Task ->
Rewrite the lines as a numbered list, from the line with "Task: Tap the large number 2 heading" up to and including the line with "Action: pyautogui.click(x=1266, y=62)", leaving out any blank lines.

Material for this task ->
########
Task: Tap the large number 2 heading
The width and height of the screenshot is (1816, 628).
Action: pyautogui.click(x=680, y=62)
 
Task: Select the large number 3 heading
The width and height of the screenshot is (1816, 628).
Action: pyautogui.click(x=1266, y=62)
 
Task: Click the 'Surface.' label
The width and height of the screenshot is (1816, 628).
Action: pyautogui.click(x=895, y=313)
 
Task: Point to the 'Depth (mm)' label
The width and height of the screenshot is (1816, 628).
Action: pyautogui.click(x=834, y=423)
########
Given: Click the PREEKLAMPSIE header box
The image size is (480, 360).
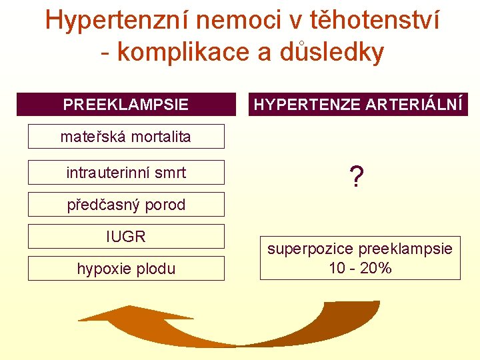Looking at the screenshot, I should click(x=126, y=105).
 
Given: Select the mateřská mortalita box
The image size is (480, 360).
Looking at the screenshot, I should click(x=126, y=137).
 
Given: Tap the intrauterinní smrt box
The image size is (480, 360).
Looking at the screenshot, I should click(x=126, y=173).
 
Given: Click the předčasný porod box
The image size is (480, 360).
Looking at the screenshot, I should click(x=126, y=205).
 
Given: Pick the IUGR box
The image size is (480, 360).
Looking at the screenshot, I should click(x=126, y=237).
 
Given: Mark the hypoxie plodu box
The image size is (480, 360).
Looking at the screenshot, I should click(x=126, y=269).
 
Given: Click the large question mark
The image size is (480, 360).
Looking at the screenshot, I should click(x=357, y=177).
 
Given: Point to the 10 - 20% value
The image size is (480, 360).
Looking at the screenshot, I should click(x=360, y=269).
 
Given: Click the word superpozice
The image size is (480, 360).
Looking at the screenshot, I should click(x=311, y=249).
########
Task response ->
1. Task: Tap the large number 2 heading
2. The width and height of the screenshot is (1816, 628).
3. Action: pyautogui.click(x=680, y=62)
4. Task: Select the large number 3 heading
5. The width and height of the screenshot is (1816, 628).
6. Action: pyautogui.click(x=1266, y=62)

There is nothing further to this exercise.